- [What the task requires]: Once you reach the line containing "1029x723 pixels." in the entries below, write out that line and each one after it down to the line containing "has width=1024, height=640.", exactly and with nothing added.

Collected data entries
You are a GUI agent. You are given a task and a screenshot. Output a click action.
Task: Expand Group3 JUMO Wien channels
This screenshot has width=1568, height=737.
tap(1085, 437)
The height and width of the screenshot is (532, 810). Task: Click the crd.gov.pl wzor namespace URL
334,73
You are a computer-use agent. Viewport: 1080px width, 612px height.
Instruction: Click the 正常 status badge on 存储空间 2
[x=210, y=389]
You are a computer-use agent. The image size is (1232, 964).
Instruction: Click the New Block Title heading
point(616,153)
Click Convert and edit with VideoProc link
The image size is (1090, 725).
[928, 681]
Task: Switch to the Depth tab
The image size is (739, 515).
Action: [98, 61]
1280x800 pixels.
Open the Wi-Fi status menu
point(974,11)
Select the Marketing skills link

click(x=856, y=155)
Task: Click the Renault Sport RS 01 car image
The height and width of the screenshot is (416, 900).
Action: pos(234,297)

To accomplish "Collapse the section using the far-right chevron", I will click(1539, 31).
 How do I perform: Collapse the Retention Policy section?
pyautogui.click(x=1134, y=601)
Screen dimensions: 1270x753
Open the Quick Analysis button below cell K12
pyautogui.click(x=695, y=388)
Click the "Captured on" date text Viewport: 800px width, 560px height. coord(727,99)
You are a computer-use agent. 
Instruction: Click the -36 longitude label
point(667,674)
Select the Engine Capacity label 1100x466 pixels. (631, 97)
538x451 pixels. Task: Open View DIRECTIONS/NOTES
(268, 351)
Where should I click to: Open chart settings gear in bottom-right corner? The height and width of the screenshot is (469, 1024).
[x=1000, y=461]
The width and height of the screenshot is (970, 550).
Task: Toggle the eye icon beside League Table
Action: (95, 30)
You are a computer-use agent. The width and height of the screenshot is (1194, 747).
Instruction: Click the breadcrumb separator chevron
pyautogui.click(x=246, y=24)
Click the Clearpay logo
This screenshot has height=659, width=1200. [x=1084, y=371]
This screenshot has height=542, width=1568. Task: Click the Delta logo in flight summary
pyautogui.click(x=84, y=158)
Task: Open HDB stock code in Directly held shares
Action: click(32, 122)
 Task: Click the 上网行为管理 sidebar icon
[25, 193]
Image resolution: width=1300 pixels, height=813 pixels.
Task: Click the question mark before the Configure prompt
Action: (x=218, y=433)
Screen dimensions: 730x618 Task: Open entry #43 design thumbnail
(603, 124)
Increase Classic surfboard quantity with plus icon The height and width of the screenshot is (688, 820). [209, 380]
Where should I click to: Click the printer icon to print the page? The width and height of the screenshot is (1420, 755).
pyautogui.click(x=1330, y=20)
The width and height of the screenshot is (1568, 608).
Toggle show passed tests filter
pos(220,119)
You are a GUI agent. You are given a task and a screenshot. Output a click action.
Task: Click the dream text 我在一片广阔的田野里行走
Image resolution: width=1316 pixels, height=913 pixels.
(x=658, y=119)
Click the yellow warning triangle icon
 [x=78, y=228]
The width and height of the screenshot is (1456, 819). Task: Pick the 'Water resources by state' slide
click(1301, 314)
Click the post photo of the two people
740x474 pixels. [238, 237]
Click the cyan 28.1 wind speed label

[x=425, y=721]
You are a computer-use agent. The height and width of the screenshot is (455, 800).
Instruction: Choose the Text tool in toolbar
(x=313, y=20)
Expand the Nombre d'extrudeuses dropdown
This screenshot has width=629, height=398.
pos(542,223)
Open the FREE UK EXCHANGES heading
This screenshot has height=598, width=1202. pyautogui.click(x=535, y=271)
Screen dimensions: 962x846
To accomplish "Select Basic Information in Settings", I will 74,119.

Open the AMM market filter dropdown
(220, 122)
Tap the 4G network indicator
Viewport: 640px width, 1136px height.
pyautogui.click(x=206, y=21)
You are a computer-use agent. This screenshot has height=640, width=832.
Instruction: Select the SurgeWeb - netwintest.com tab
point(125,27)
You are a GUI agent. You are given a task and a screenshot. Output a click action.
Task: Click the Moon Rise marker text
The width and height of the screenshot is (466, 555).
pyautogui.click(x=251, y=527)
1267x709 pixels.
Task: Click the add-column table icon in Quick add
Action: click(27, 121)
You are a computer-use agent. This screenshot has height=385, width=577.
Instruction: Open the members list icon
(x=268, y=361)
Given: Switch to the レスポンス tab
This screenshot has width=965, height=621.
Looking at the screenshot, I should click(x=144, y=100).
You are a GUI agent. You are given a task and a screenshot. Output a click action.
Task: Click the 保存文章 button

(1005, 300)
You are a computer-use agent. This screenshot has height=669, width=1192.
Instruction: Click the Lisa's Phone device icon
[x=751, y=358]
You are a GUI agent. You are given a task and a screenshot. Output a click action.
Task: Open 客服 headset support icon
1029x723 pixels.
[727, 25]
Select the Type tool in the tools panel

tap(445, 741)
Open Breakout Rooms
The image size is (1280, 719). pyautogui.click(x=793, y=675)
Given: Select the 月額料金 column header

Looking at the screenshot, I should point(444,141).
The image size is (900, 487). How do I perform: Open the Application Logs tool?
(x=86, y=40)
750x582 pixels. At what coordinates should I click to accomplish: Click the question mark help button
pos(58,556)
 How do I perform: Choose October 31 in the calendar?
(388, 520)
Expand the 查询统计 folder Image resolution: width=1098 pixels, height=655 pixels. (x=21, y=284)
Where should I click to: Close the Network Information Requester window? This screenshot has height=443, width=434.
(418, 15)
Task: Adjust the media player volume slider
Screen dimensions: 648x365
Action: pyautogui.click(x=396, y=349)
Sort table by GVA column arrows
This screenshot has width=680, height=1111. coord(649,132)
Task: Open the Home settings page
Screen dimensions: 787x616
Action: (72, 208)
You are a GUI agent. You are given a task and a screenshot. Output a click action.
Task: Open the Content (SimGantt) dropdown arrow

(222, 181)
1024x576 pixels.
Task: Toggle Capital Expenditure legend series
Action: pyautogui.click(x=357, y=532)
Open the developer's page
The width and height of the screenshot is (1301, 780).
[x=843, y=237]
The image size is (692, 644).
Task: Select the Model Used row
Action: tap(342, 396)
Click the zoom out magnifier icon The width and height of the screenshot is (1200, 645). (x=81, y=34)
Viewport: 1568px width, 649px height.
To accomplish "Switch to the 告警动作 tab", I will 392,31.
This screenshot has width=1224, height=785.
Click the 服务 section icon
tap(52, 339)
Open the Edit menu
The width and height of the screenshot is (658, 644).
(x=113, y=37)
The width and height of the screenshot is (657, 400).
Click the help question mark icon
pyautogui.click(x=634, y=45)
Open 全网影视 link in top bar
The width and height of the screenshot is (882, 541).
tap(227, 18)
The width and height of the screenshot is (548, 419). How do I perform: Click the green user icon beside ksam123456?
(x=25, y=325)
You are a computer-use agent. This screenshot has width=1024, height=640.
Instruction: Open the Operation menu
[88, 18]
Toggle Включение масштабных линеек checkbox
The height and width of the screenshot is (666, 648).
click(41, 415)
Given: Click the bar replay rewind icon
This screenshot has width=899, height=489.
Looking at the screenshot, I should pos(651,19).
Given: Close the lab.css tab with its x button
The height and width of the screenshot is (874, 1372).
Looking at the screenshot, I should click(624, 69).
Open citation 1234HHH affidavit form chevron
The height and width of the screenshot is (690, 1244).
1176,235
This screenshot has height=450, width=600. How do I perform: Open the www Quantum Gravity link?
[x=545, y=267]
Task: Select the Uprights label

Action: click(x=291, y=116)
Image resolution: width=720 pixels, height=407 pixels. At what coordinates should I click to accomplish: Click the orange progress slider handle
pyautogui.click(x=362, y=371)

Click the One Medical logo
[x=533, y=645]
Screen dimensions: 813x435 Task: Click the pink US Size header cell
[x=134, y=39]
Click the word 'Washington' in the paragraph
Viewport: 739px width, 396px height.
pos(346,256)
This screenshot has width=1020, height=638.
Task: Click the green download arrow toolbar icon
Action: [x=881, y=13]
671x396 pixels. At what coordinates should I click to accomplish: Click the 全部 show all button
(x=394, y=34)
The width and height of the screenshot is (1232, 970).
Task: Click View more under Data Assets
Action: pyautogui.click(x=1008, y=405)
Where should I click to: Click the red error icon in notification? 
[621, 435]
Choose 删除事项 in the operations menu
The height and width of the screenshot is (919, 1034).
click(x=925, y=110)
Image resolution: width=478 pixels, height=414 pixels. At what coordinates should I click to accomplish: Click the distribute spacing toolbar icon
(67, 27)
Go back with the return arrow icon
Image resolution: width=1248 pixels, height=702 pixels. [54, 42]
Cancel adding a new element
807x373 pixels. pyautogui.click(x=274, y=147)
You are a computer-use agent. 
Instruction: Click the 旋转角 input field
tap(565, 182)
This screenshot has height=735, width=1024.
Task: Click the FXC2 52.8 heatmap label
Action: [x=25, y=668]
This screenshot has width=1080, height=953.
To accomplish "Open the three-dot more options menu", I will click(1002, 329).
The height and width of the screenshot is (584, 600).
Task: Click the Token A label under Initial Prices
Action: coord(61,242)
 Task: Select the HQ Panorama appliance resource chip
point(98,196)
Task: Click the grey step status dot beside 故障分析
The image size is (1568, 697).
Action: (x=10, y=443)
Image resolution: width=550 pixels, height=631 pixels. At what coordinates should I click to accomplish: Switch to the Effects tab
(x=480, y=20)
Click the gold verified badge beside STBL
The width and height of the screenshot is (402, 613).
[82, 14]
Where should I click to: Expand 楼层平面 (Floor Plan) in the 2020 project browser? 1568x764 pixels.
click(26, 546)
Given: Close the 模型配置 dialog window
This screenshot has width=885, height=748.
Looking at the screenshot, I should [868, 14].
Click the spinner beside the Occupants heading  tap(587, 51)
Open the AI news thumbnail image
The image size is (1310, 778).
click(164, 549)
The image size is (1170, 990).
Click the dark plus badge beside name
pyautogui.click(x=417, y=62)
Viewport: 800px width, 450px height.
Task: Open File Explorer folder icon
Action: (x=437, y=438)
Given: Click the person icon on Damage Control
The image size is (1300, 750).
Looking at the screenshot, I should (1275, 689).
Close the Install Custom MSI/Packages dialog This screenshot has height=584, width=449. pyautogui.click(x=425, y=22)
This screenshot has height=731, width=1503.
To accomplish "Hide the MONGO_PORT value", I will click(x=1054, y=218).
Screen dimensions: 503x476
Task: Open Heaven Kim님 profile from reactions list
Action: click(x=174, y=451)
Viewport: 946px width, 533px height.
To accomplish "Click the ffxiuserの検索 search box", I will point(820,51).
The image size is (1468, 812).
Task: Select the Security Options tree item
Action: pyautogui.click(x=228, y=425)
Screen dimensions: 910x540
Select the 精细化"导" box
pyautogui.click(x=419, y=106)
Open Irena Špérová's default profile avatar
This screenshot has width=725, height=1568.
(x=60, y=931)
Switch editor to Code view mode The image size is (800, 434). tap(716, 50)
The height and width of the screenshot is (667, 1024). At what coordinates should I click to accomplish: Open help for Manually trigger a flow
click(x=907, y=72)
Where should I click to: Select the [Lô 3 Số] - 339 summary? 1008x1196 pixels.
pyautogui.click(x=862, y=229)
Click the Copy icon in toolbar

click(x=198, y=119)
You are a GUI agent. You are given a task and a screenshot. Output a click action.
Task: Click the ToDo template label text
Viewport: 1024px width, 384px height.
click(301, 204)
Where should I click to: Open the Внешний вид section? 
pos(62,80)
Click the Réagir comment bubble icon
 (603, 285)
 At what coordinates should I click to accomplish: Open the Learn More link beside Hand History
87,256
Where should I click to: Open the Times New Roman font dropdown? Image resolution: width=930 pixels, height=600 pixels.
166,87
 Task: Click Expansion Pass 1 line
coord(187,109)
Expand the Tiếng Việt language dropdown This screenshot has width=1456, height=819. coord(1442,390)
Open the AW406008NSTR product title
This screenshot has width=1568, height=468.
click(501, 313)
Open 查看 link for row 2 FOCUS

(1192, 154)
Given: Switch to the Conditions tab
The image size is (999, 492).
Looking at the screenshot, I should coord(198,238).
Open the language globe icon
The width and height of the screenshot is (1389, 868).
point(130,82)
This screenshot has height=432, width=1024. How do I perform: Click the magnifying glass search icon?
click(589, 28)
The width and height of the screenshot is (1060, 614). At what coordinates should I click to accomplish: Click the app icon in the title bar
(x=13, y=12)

- [Solved exercise]:
1029x723 pixels.
[727, 25]
Select the Type tool in the tools panel

tap(445, 741)
Open Breakout Rooms
The image size is (1280, 719). pyautogui.click(x=793, y=675)
Given: Select the 月額料金 column header

Looking at the screenshot, I should point(444,141).
The image size is (900, 487). How do I perform: Open the Application Logs tool?
(x=86, y=40)
750x582 pixels. At what coordinates should I click to accomplish: Click the question mark help button
pos(58,556)
 How do I perform: Choose October 31 in the calendar?
(388, 520)
Expand the 查询统计 folder Image resolution: width=1098 pixels, height=655 pixels. (x=21, y=284)
Where should I click to: Close the Network Information Requester window? This screenshot has height=443, width=434.
(418, 15)
Task: Adjust the media player volume slider
Screen dimensions: 648x365
Action: pyautogui.click(x=396, y=349)
Sort table by GVA column arrows
This screenshot has width=680, height=1111. coord(649,132)
Task: Open the Home settings page
Screen dimensions: 787x616
Action: (72, 208)
You are a GUI agent. You are given a task and a screenshot. Output a click action.
Task: Open the Content (SimGantt) dropdown arrow

(222, 181)
1024x576 pixels.
Task: Toggle Capital Expenditure legend series
Action: pyautogui.click(x=357, y=532)
Open the developer's page
The width and height of the screenshot is (1301, 780).
[x=843, y=237]
The image size is (692, 644).
Task: Select the Model Used row
Action: tap(342, 396)
Click the zoom out magnifier icon The width and height of the screenshot is (1200, 645). (x=81, y=34)
Viewport: 1568px width, 649px height.
To accomplish "Switch to the 告警动作 tab", I will 392,31.
This screenshot has width=1224, height=785.
Click the 服务 section icon
tap(52, 339)
Open the Edit menu
The width and height of the screenshot is (658, 644).
(x=113, y=37)
The width and height of the screenshot is (657, 400).
Click the help question mark icon
pyautogui.click(x=634, y=45)
Open 全网影视 link in top bar
The width and height of the screenshot is (882, 541).
tap(227, 18)
The width and height of the screenshot is (548, 419). How do I perform: Click the green user icon beside ksam123456?
(x=25, y=325)
You are a computer-use agent. This screenshot has width=1024, height=640.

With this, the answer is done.